» WHAT YOU HAVE TO DO:
Among the entries that follow, the required portion opens with the line containing "Las Vegas, Vereinigte Staaten (45, 2295)" and closes with the line containing "Spanien (18, 2209)". Give that portion again exactly, and nothing else.

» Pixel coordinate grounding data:

========================================================================

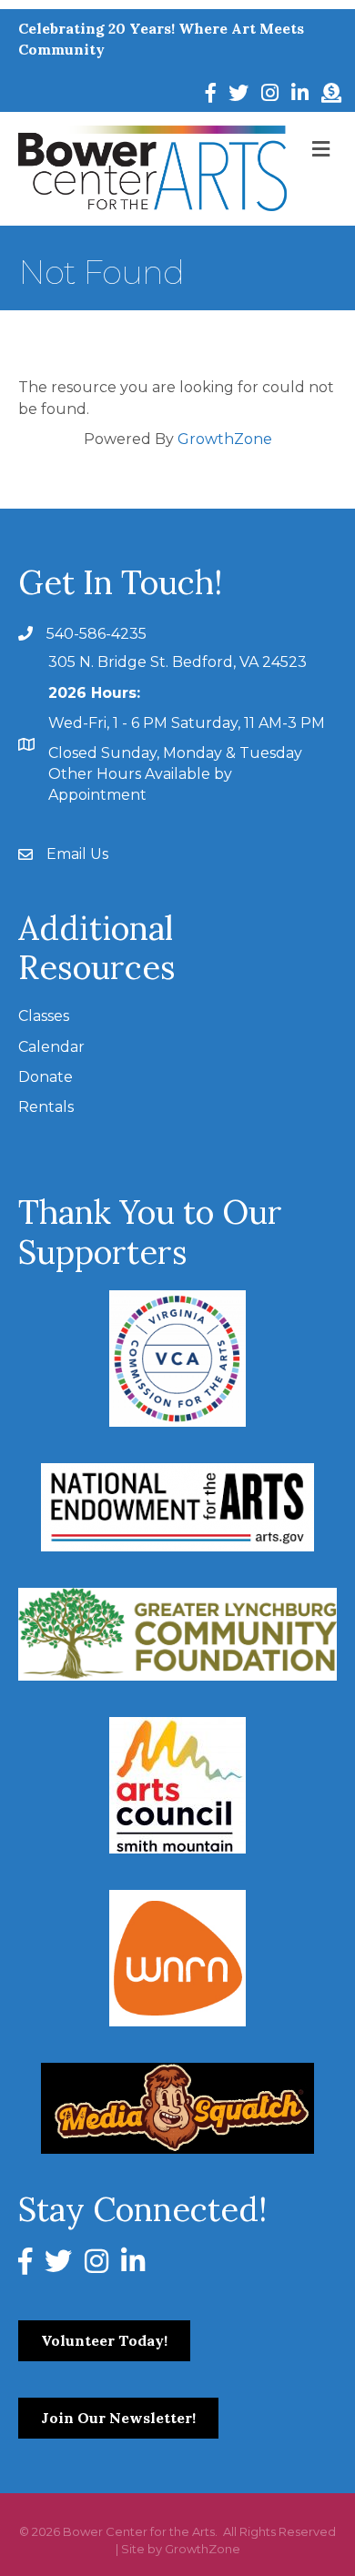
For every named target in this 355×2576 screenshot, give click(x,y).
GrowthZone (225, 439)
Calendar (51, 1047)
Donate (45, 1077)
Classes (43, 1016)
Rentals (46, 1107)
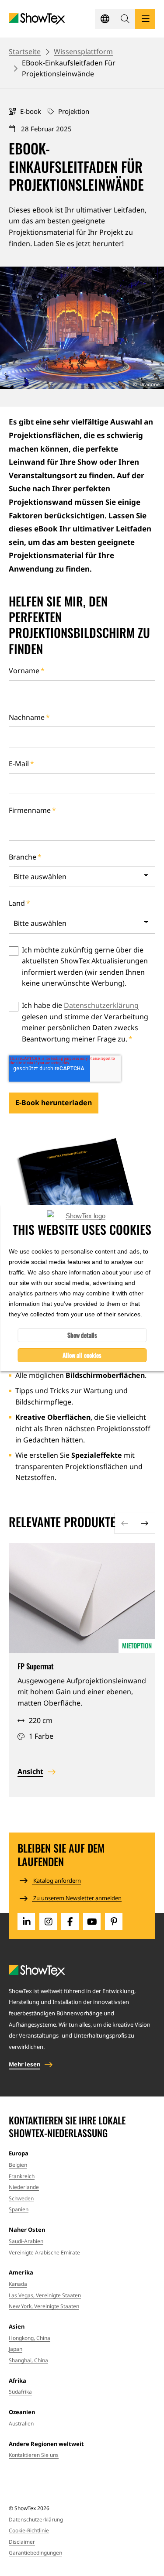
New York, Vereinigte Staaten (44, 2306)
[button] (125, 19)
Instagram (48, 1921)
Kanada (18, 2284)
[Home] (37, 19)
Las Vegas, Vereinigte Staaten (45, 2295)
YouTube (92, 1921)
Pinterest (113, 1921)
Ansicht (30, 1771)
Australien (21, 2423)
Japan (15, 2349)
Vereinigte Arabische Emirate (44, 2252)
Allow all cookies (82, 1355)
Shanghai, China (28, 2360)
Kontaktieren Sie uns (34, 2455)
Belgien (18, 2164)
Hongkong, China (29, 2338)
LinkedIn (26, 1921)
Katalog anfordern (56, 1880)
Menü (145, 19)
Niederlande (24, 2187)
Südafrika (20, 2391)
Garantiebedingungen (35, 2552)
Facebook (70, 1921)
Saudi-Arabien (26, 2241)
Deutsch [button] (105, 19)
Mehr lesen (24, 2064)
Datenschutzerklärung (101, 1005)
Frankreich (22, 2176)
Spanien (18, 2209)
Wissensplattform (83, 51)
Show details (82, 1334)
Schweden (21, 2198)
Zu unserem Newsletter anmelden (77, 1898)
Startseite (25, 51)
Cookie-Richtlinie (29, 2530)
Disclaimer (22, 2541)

========================================================================

» WRITTEN RESPONSE:
Las Vegas, Vereinigte Staaten (45, 2295)
YouTube (92, 1921)
Pinterest (113, 1921)
Ansicht (30, 1771)
Australien (21, 2423)
Japan (15, 2349)
Vereinigte Arabische Emirate (44, 2252)
Allow all cookies (82, 1355)
Shanghai, China (28, 2360)
Kontaktieren Sie uns (34, 2455)
Belgien (18, 2164)
Hongkong, China (29, 2338)
LinkedIn (26, 1921)
Katalog anfordern (56, 1880)
Menü (145, 19)
Niederlande (24, 2187)
Südafrika (20, 2391)
Garantiebedingungen (35, 2552)
Facebook (70, 1921)
Saudi-Arabien (26, 2241)
Deutsch [button] (105, 19)
Mehr lesen (24, 2064)
Datenschutzerklärung (101, 1005)
Frankreich (22, 2176)
Spanien (18, 2209)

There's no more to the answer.